> **Your goal**: Restate the records word for word. Include no pictures.

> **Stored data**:

/---

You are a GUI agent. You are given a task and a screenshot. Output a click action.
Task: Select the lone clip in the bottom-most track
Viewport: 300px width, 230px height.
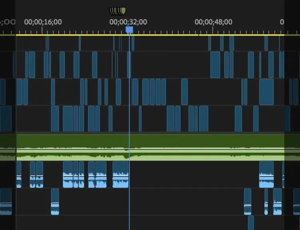click(251, 222)
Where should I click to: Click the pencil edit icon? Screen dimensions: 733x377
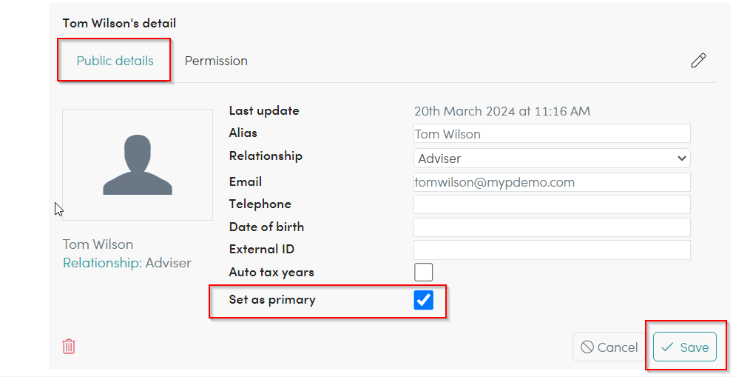(x=698, y=61)
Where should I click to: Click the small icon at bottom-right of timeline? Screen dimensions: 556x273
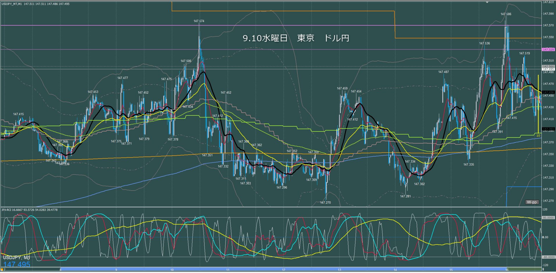coord(543,270)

\---

> **Task result**:
You are a GUI agent. You are given a task and a screenshot. Output a click action.
Task: Select the lone clip in the bottom-most track
Viewport: 300px width, 230px height.
click(251, 222)
Where should I click to: Click the pencil edit icon? Screen dimensions: 733x377
(x=698, y=61)
Where should I click to: Click the small icon at bottom-right of timeline? Screen dimensions: 556x273
coord(543,270)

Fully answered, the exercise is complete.